__Selected excerpt__:

For Crested Butte, we asked what the reservation system and maximum number of people allowed on the mountain on any given day meant. CBMR senior communication specialist Will Shoemaker said details are still being worked out and a final plan is a work in progress. “There are a variety of factors we will use to determine capacity, which are still being worked on internally and in discussions with our local communities,” he said. “For the vast majority of days, we will be able to accommodate everyone who wants to visit – but this helps us ensure we can keep everyone safe no matter when they come.”
He did say the number of lifts and amount of terrain open on any given day will play a role. “There are a variety of factors we will use to determine capacity. Regardless of how many people are skiing and riding this season, we will follow our historical practice of opening as many lifts and as much terrain as soon as possible to allow for the mountain experience our guests have come to expect,” he said. “Also, while we have designed our winter operating plan to comply with and at times exceed all known applicable laws, our operations will remain subject to the local regulations.”
Pass holders can start making reservations online beginning November 6, 2020, for the Core Season (from December 8, 2020 to Easter, April 4, 2021). Each pass holder can make seven reservations for anytime in the upcoming season at that time. After that, Vail Resorts will release reservation inventory for the upcoming week based on conditions and terrain availability. So you won’t be able to log on November 6 and make reservations for every day of the ski season and then pick and choose what works for you. Basically for the most part, you’ll be making reservations no sooner than a week in advance. Those with an Epic Pass or an Epic Local Pass will be given the same priority and the holder is bound under the restrictions associated with that particular pass. He said additional direction will be provided by early November.
“Pass holders can make as many ‘Week-Of Reservations’ during the Core Season as their pass type and availability allow. At the same time, pass holders will be able to plan ahead for a big trip or a long weekend by reserving up to seven Priority Reservation Days for the core season (Dec. 8 – closing day) before lift tickets go on sale on Dec. 8,” he explained. “Pass holders also will be able to make as many reservations in Early Season as available, based on capacity and pass access. These reservations do not count towards pass holders Priority Reservation Days for the Core Season.”
Shoemaker said if someone no longer plans to use their reservation, they may cancel by 12 a.m. of their planned ski date. “The earlier they cancel their reservation, the more likely that a fellow skier or rider will be able to use their spot to enjoy the mountain,” he confirmed. He also said the plan was being set up to prioritize pass holders. However, if a pass holder continually makes reservations and doesn’t use them, there may be some sort of consequence. “We’ll ask pass holders to cancel any days they don’t plan on using, and we’ll be monitoring for those we believe are abusing the system. We will share additional details around cancellation policies prior to the start of the season,” he explained.
As for uphill skiing on the mountain, Shoemaker said, “Uphill access is expected to be similar as last season outside of operating hours, with uphill beginning after lifts close and no later in the morning than 8:30 (and skiers/riders beginning to return to the base no later than 8:45). No uphill access or carrying skiing or riding equipment during operating hours. Snowshoeing or hiking on designated trails away from open skiing/riding terrain is being reviewed.”
The Company’s Labor Day pass purchase deadline has been extended to Sept. 17, including the deadline to use pass holder credits from last season.
“There is no doubt this season will be different but we are committed to what matters most: working to protect our guests, employees and communities and doing everything we can to provide great skiing and riding all season long,” Vail Resorts CEO Rob Katz concluded.

__Records provided__:
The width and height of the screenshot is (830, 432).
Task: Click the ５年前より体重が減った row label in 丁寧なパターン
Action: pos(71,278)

==

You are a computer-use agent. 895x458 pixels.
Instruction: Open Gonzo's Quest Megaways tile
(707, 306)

* * *

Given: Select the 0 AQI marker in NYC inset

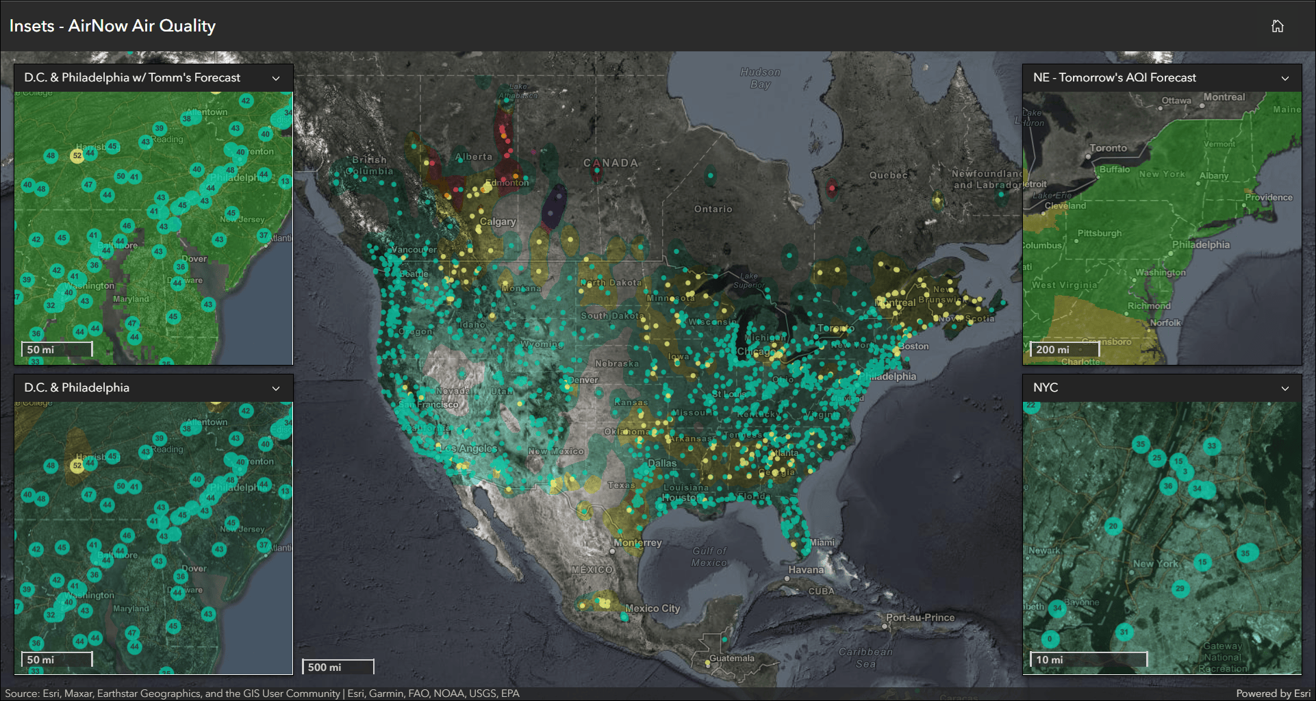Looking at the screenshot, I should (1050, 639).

__Exercise__: In the text on Crested Butte's ski reservations, by what time can a pass holder cancel a reservation? The material isn't needed here.

__Finished exercise__: By 12 a.m. of the planned ski date.